===== Selected extract

Arnold Zack: I am a lawyer, a mediator and arbitrator and I have helped design dispute resolution machinery in countries including South Africa, Bermuda, Ukraine, and many other countries. In 2005, I became interested in what is happening in China. Currently, I am involved with MIT  developing a project in China to train the next cadre of graduates at affiliated business schools to have a sensitivity of work place problems. I am also mostly interested in educating these graduates to be able to design machinery that can help avoid problems like the suicides at Foxconn, and which leads to tens of thousands of strikes in China each year.

Right now, I divide my time between arbitrating for corporations like AT&T and American Airlines and the project in China. I am primarily interested in helping workers  live in better conditions, make more money, and lead better lives. Obviously, there has to be a balance between these issues and the legitimate claims of employers making money and having responsibilities to stockholders. Of course, the question is what a fair balance should be. However, I am less interested in figuring out where this balances lies than in developing machinery and procedure so people can negotiate and talk about those problems. Especially, I would like to enable workers the ability to feel empowered enough to peacefully resolve disputes, so that they do not have to go on strikes, get beaten, thrown into jails and lose their jobs. You have to note that  there is no prescribed level as which there is an economic balance between workers and management. In fact, there are international standards and norms, but, so far, there is no legislation that mandates worldwide employers to abide by these standards.

==========

__Written request 1__: Repeat the records from the line with "Given: Open the Party messages icon" up to and including the line with "Looking at the", leaving out the pictures.

===== Source records

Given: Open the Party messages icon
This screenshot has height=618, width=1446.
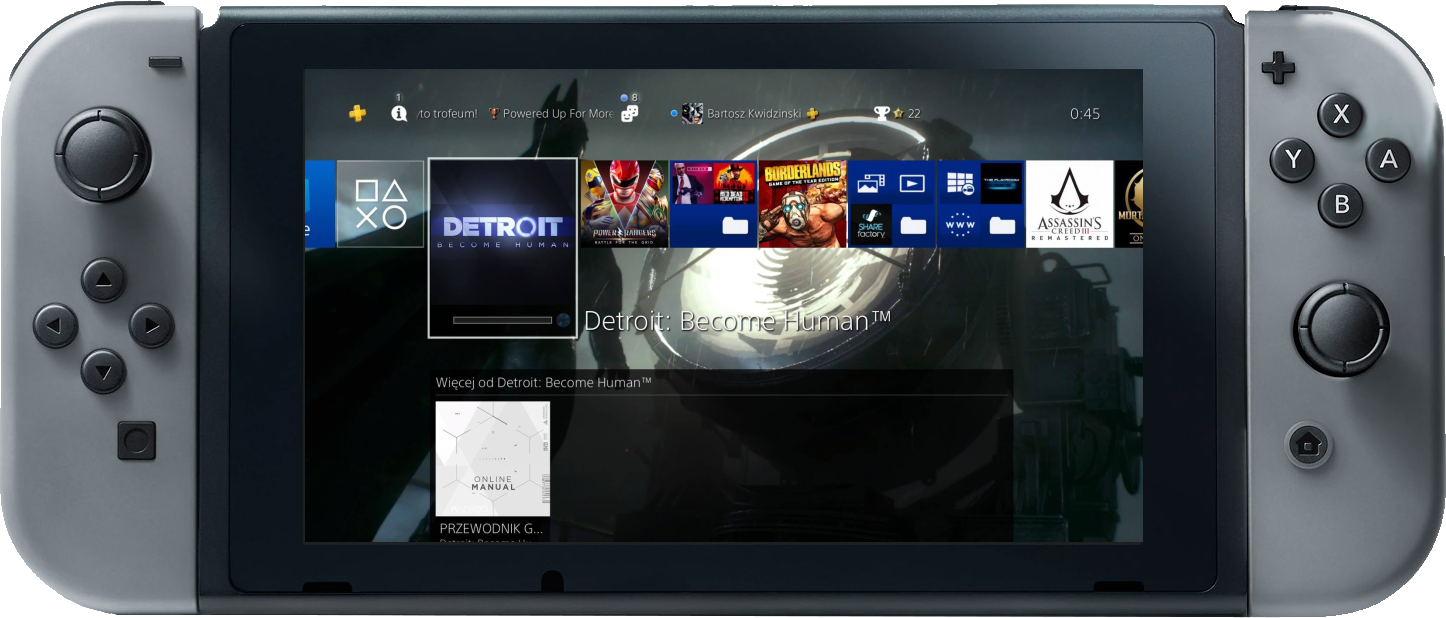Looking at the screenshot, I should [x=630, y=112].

==========
===== Source records

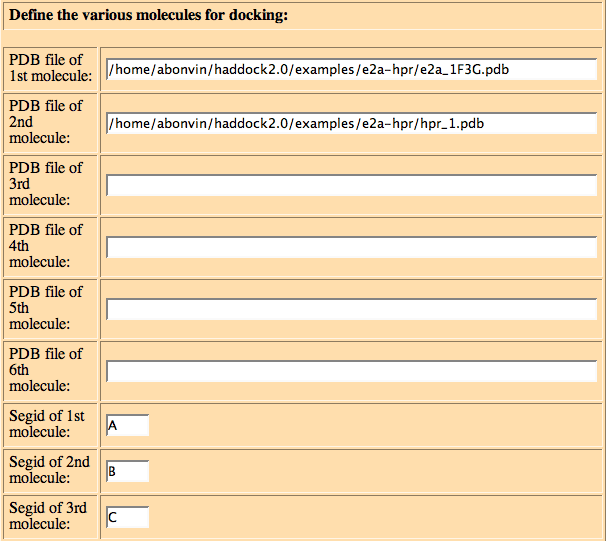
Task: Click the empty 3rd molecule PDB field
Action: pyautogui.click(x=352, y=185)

==========
===== Source records

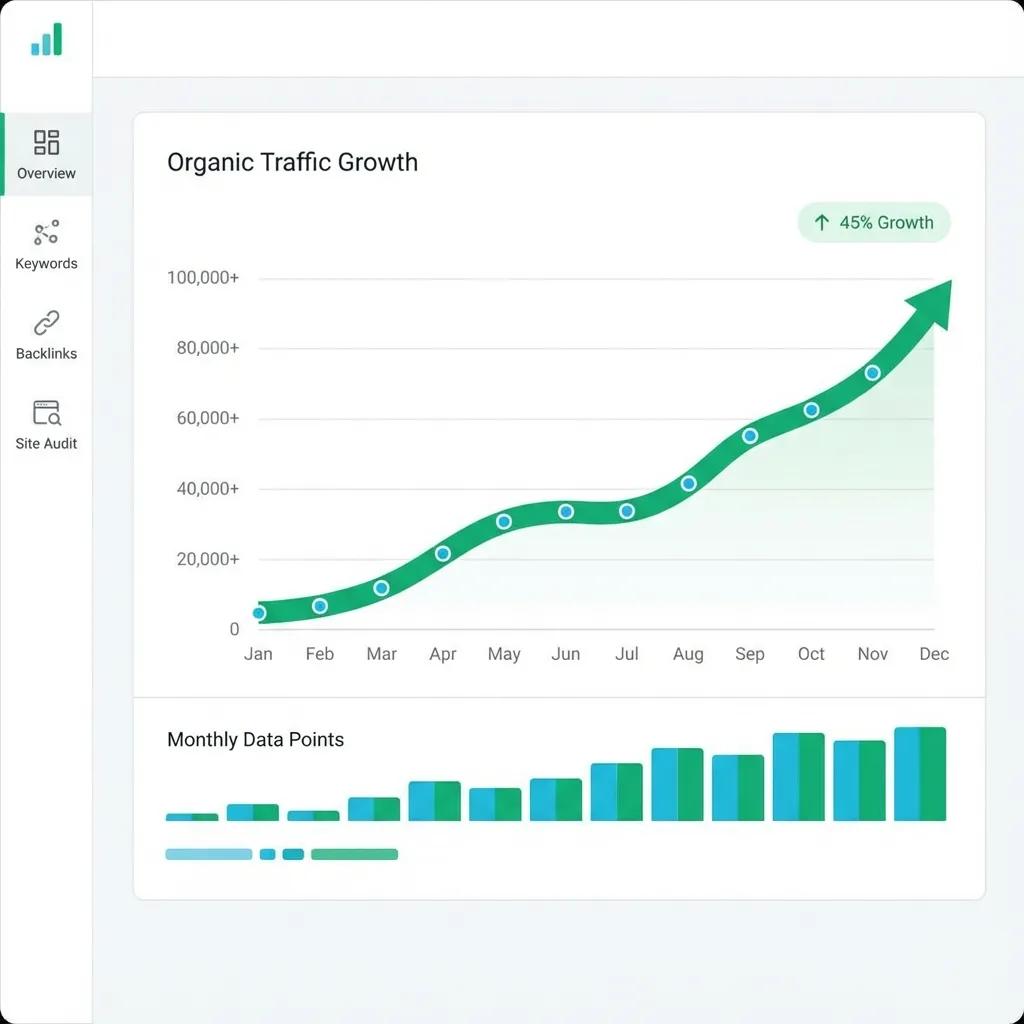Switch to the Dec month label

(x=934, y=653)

==========

__Written request 2__: Copy out the workplace dispute resolution text from "Arnold Zack: I" up to and including "China each year.".

__Exercise result 1__:
Given: Open the Party messages icon
This screenshot has height=618, width=1446.
Looking at the screenshot, I should [x=630, y=112].

__Exercise result 2__:
Arnold Zack: I am a lawyer, a mediator and arbitrator and I have helped design dispute resolution machinery in countries including South Africa, Bermuda, Ukraine, and many other countries. In 2005, I became interested in what is happening in China. Currently, I am involved with MIT  developing a project in China to train the next cadre of graduates at affiliated business schools to have a sensitivity of work place problems. I am also mostly interested in educating these graduates to be able to design machinery that can help avoid problems like the suicides at Foxconn, and which leads to tens of thousands of strikes in China each year.